#### Given data
════════════════════
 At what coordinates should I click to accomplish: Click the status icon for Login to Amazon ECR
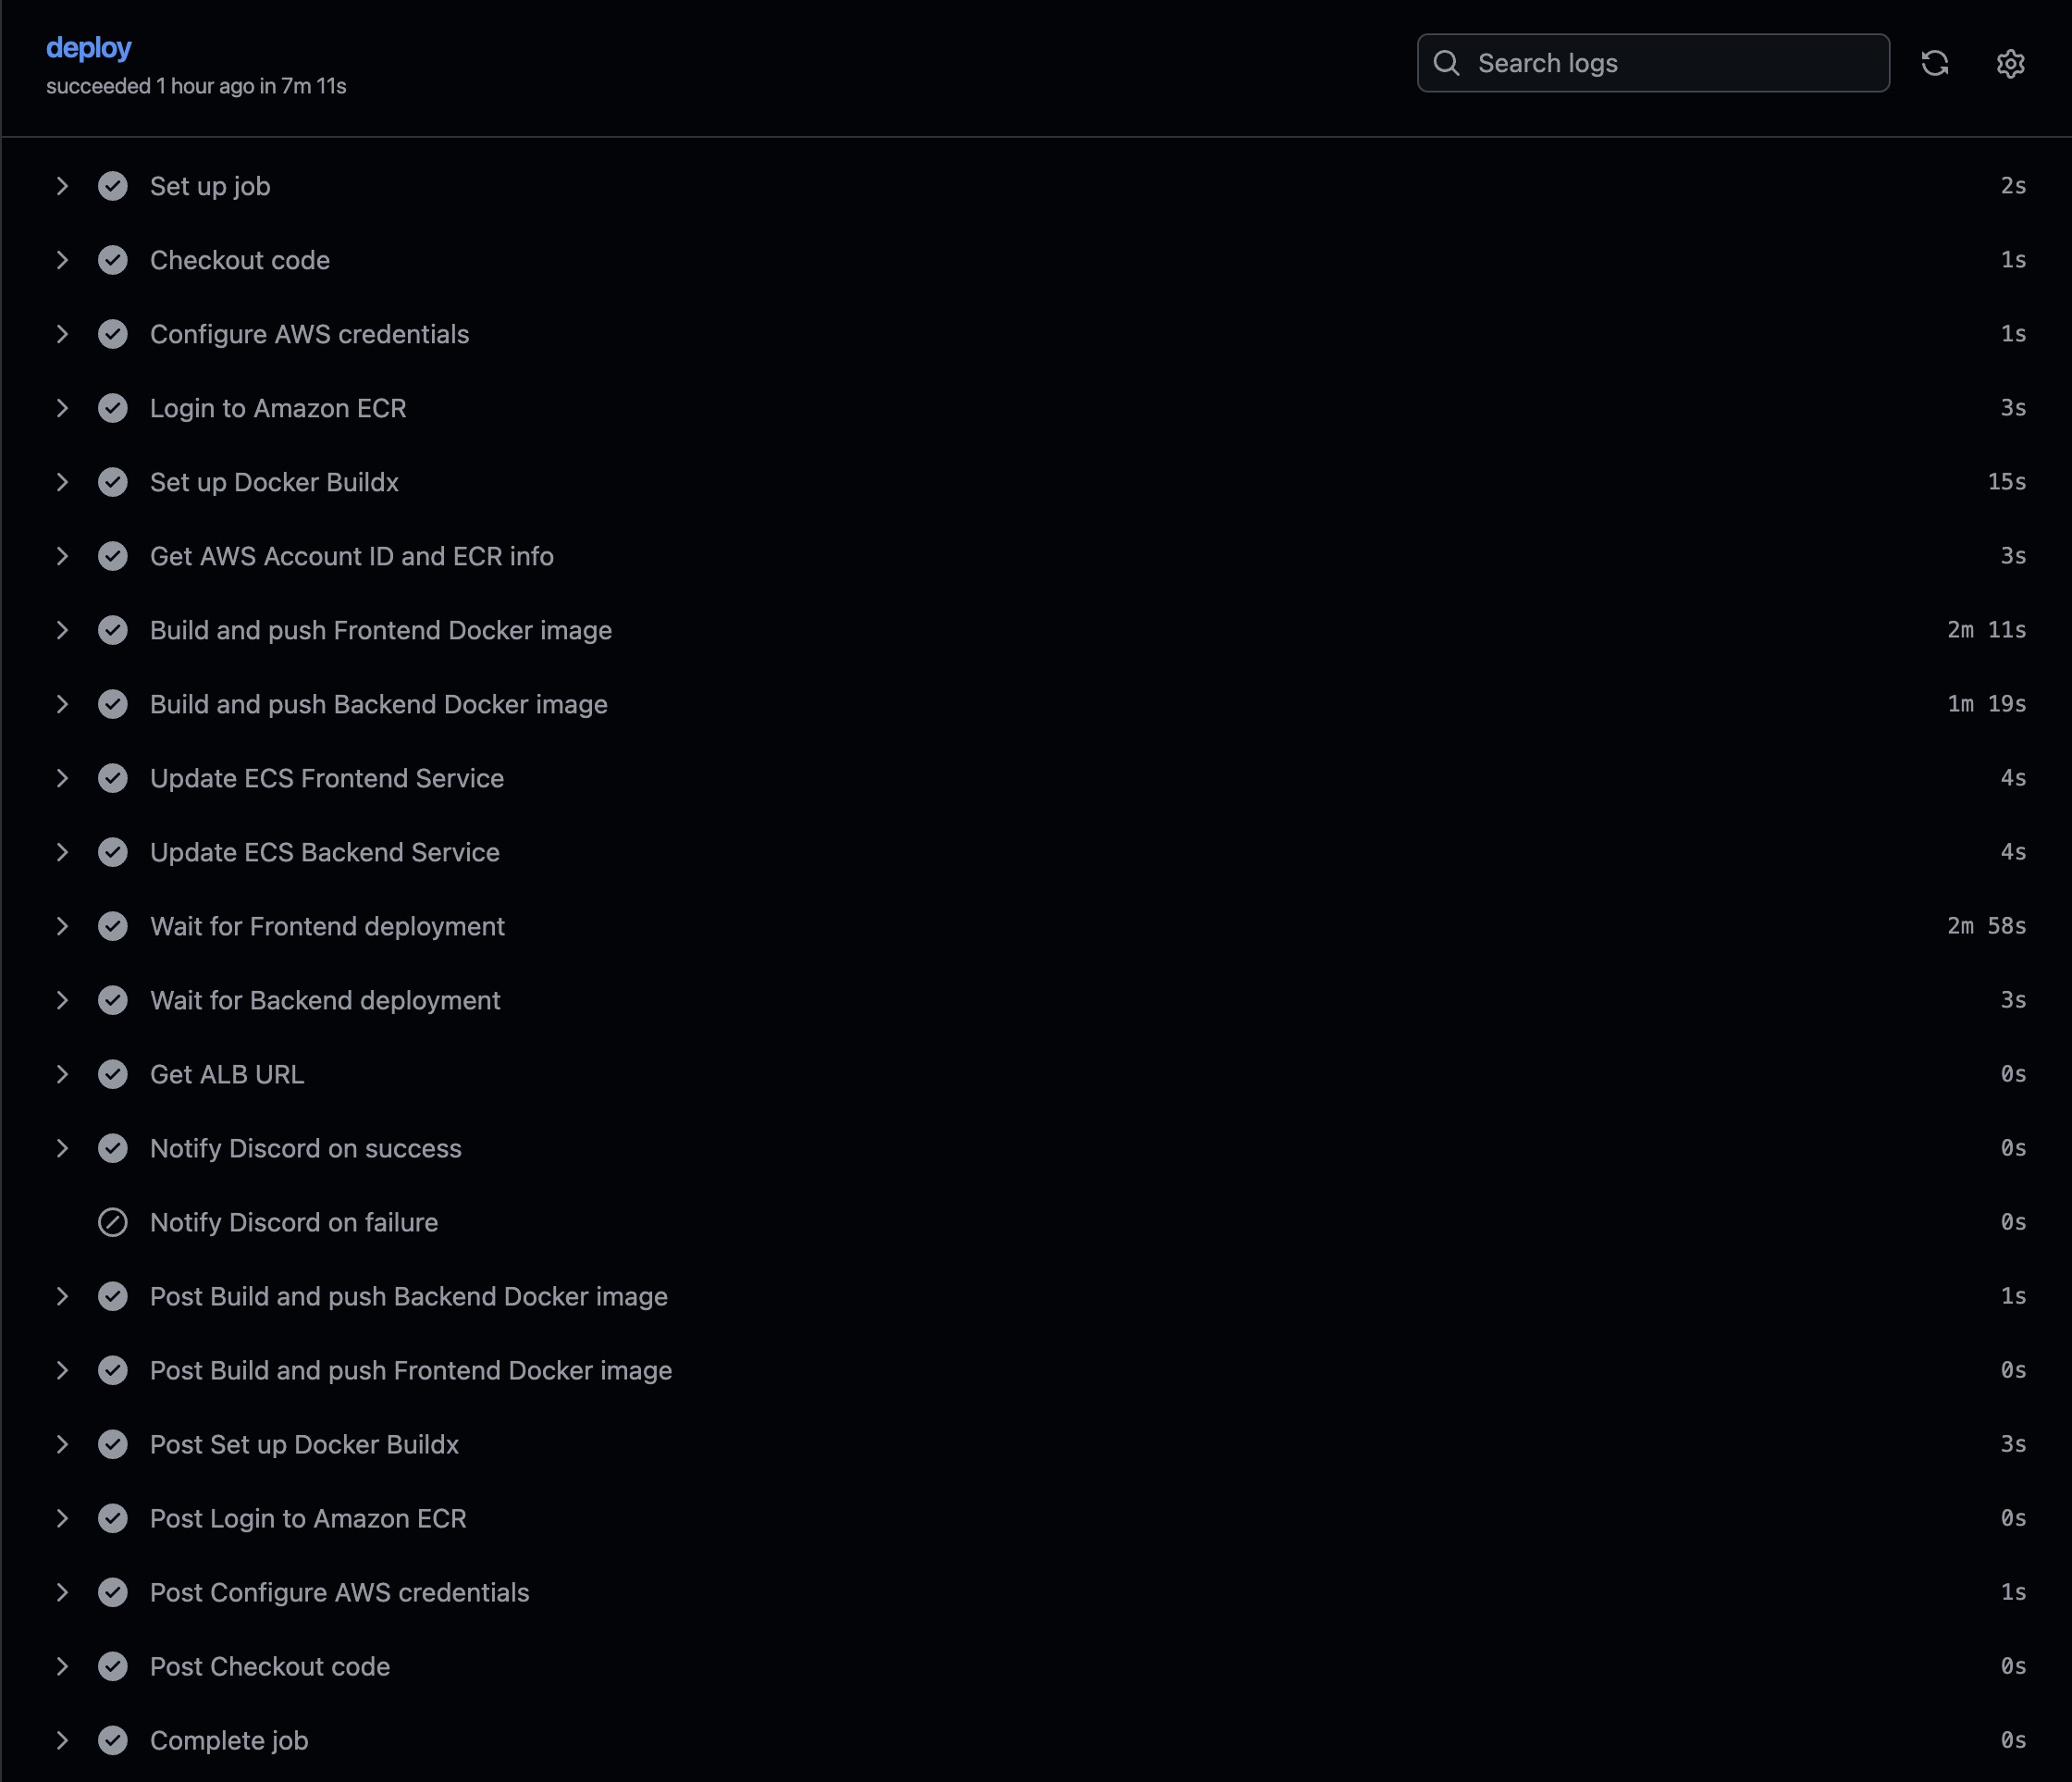coord(113,408)

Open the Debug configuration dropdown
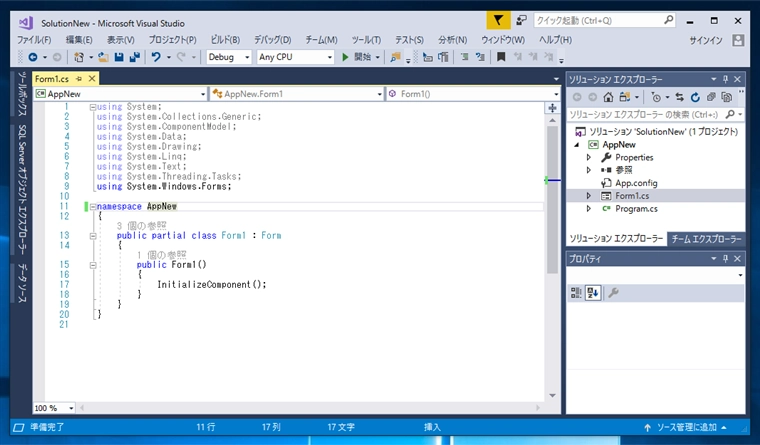coord(229,57)
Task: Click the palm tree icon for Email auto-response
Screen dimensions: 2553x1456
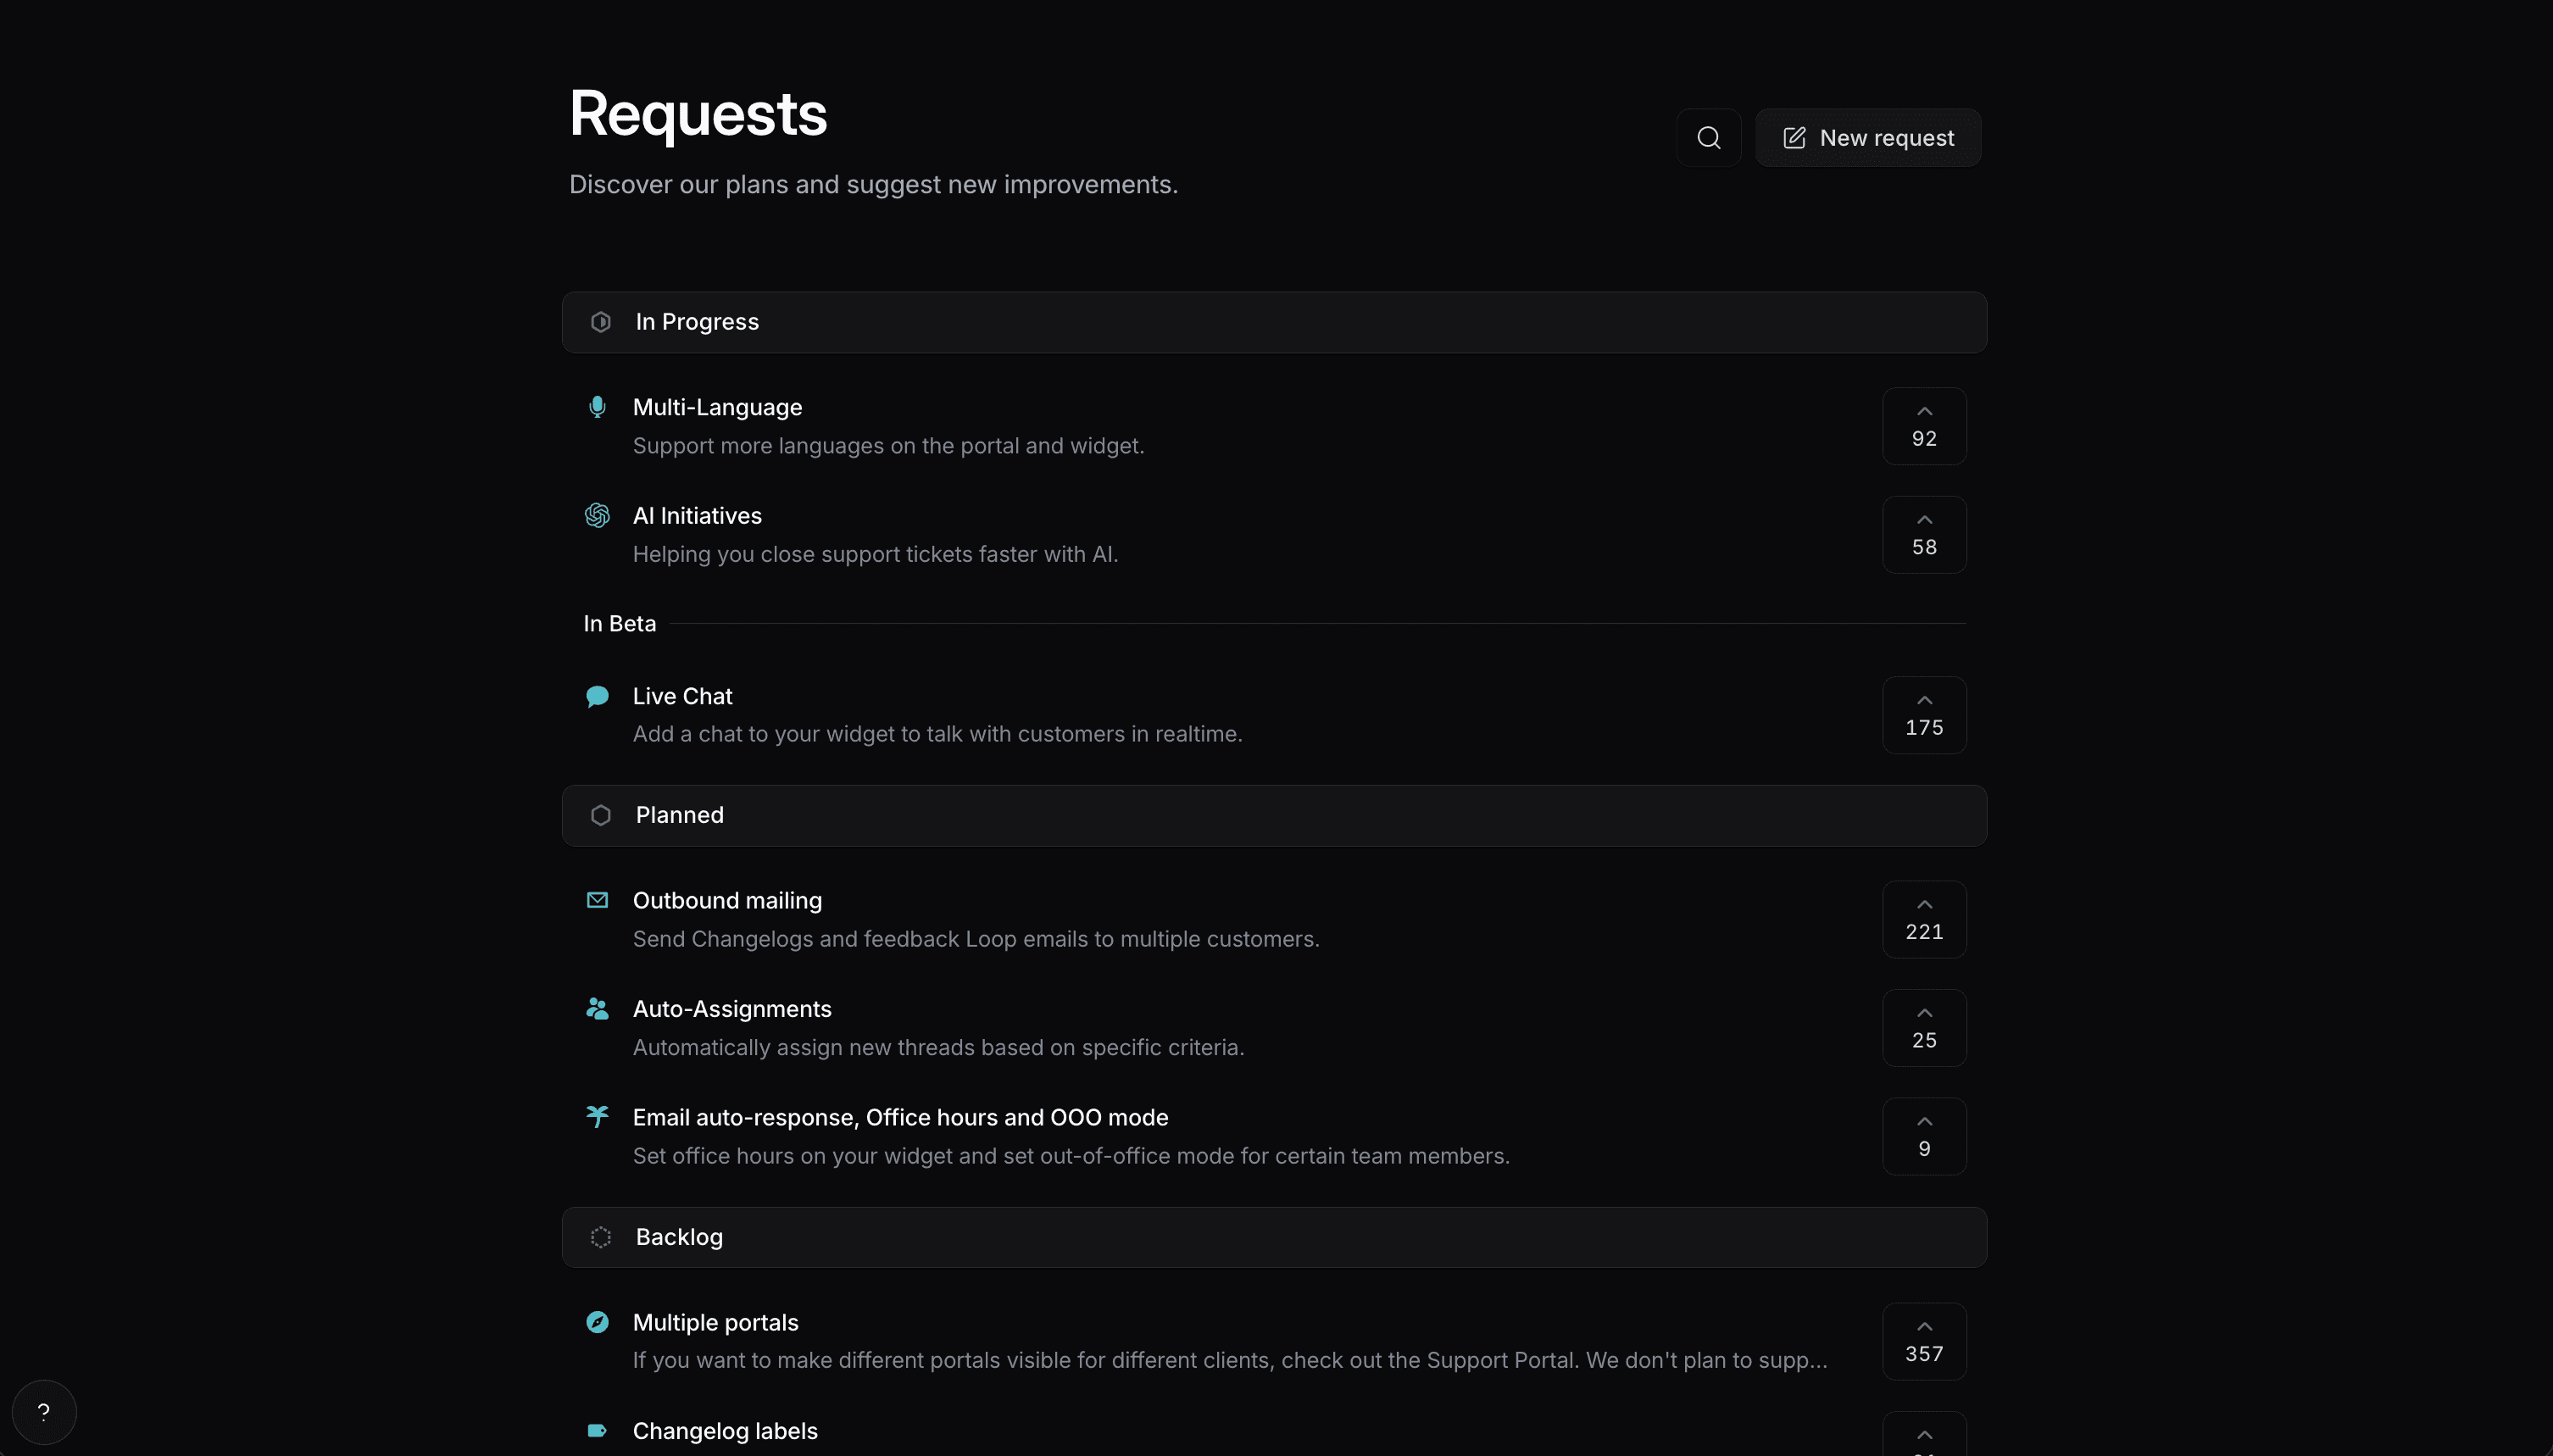Action: 597,1116
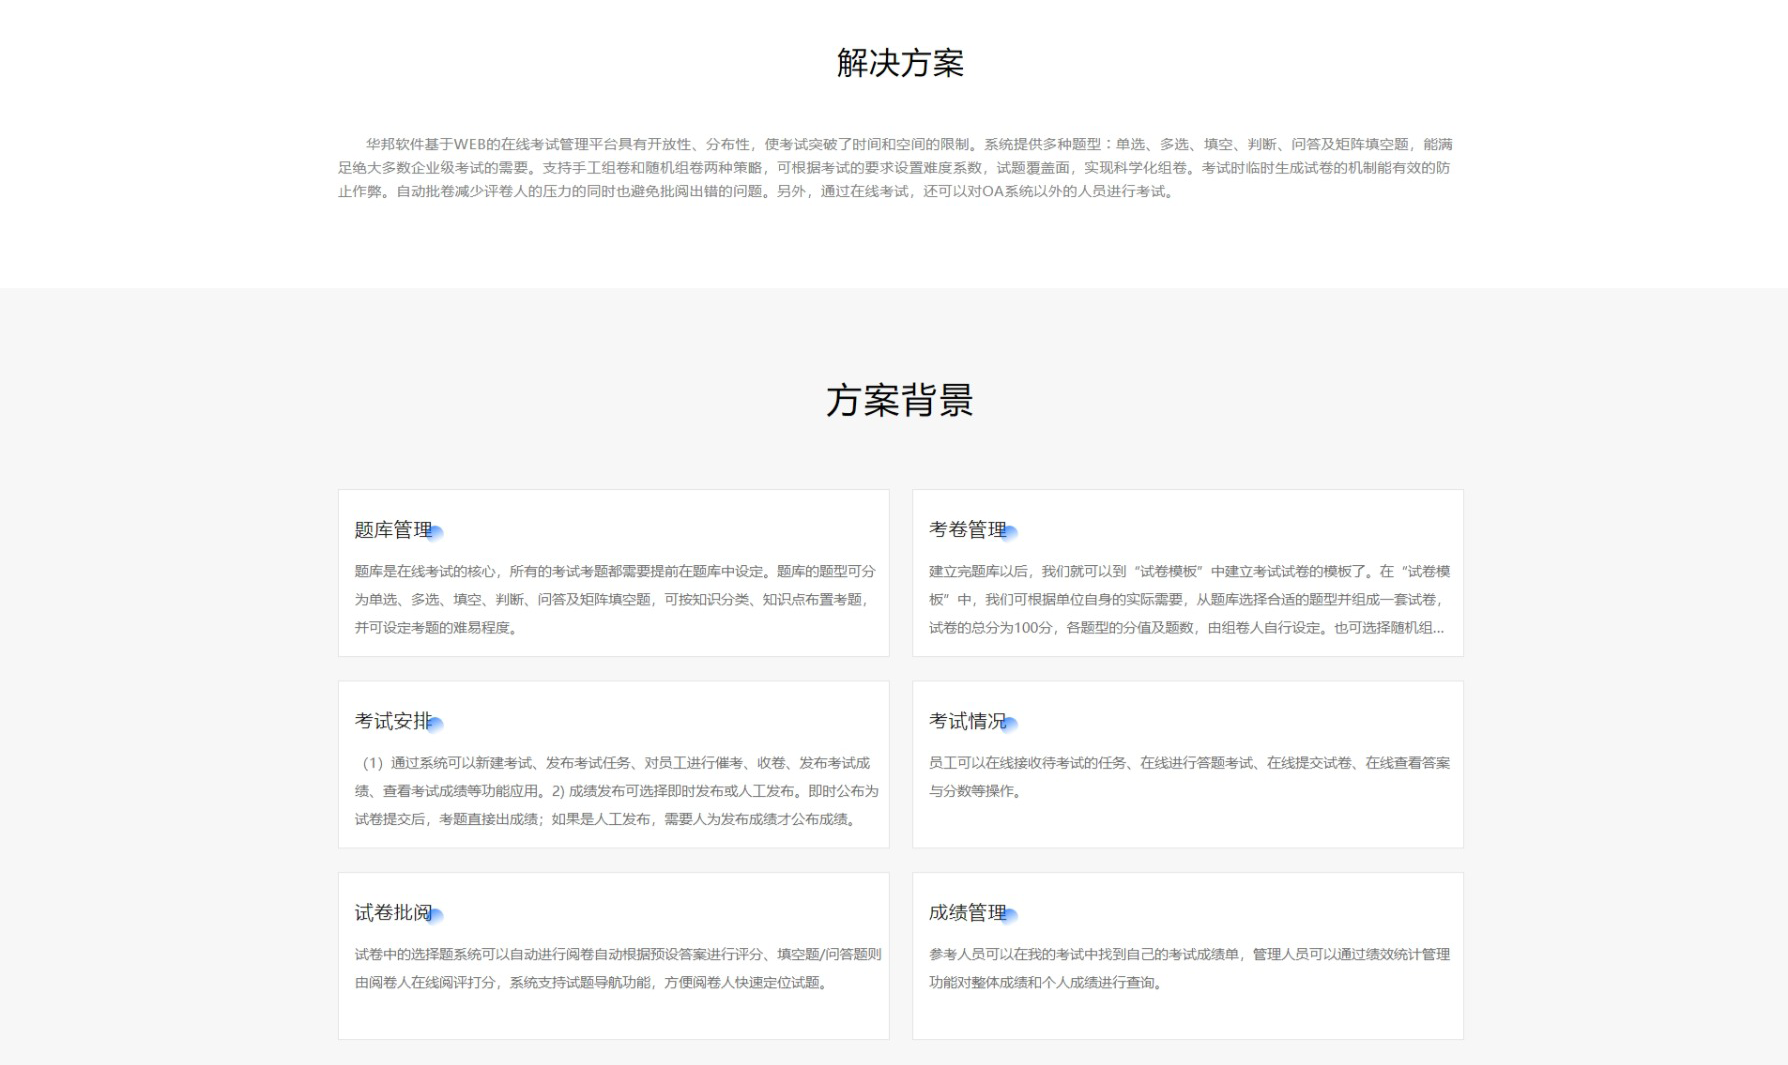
════════════════════
#### Required work
Your output should consist solely of the lines from the line containing "Open the Debug configuration dropdown" through the last line of the entries, verbatim, minus any pictures.

#### Output below
Open the Debug configuration dropdown
coord(229,57)
Task: Click the palm tree icon for Email auto-response
Screen dimensions: 2553x1456
Action: 597,1116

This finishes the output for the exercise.